--- start Document ---

# bobcat  pics



## huntndeer

i  shot a bobcat this year and have it at the taxidermist now trying to decide on how to have it mounted.  Is there any body that has pics of how they have their bobcat mounted that could give me some ideas


----------



## Confederate_Jay

Do search of "Bobcat mounts" and you 'll find a couple of threads on this topic with some good pictures. I'm kinda partial to mine.


----------



## 11P&YBOWHUNTER

Funny you ask....I got 2 bobcats last year and gave one to my best friend...well, both of them were mounted and finished recently...also, the gal i used to hunt with got one and had it mounted and she got it back just before christmas.  I will put them up for you to check out...

--- end Document ---
--- start Data excerpts ---

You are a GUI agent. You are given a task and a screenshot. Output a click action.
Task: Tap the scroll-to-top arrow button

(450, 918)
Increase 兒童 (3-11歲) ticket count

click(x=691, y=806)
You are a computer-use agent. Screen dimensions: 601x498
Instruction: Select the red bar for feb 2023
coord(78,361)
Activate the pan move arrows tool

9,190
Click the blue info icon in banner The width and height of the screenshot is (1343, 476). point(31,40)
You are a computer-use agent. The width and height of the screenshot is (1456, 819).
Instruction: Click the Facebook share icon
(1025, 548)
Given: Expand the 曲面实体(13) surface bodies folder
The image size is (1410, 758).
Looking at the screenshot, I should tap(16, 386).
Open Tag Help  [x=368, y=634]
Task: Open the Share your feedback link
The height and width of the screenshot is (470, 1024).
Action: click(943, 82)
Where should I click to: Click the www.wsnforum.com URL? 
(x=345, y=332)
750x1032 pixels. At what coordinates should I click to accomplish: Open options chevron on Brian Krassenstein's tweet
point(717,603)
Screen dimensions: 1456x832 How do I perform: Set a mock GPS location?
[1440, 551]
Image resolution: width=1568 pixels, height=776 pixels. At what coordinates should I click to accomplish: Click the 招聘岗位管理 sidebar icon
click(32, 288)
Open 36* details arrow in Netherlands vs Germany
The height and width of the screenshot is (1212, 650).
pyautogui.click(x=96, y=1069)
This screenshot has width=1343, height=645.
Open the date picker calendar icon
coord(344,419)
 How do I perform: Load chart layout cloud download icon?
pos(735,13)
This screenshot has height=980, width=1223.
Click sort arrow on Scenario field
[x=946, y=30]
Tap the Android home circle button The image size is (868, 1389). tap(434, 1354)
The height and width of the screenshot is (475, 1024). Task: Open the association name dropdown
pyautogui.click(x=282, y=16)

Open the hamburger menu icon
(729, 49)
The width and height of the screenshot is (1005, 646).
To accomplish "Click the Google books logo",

--- end Data excerpts ---

- **To-do list**:
1. Copy the records verbatim, from the line containing "Image resolution: width=1568" through the final line of the records, including both of those lines.
2. Continue the forum thread about bobcat mounts from the point where it stops.

- **Answers to the tasks**:
1.
Image resolution: width=1568 pixels, height=776 pixels. At what coordinates should I click to accomplish: Click the 招聘岗位管理 sidebar icon
click(32, 288)
Open 36* details arrow in Netherlands vs Germany
The height and width of the screenshot is (1212, 650).
pyautogui.click(x=96, y=1069)
This screenshot has width=1343, height=645.
Open the date picker calendar icon
coord(344,419)
 How do I perform: Load chart layout cloud download icon?
pos(735,13)
This screenshot has height=980, width=1223.
Click sort arrow on Scenario field
[x=946, y=30]
Tap the Android home circle button The image size is (868, 1389). tap(434, 1354)
The height and width of the screenshot is (475, 1024). Task: Open the association name dropdown
pyautogui.click(x=282, y=16)

Open the hamburger menu icon
(729, 49)
The width and height of the screenshot is (1005, 646).
To accomplish "Click the Google books logo",

2.
here is mine.  it needs the paw and first part of the leg to be altered...i plan on doing it when i get home...the face looks like he is oriental, not much i can do about that.  I have only ever seen a couple of cats i lked.  People can never seem to get the face correct.  Shop around good before you pic a taxidermist...only two cat mounts i ever saw that i would have liked to have were both done by taxidermists that do not live anywhere near me...


----------



## 11P&YBOWHUNTER

This is the one that belonged to the gal i used to hunt with...


----------



## 11P&YBOWHUNTER

This one belongs to my buddy in NYS...his and mine were done by the same guy...


----------



## chuckb7718

I see what you're saying, but are still pretty to me.
The advice about looking around, is good,too!
The best thing you can do is MAKE SURE you and your taxidermist are on the SAME page concerning the mount!
P.S.
Just TODAY picked up the mounted head of my gator!!! 
Took 4&1/2 years to get to this point!!
IT'S BEAUTIFUL!!!!


----------



## The Bell Man

*bobcat*

here is mine.


----------



## mudawg

My uncle has one that is layin on its stomach and is lookin up at a pheasent. pretty neat and very nice mountains!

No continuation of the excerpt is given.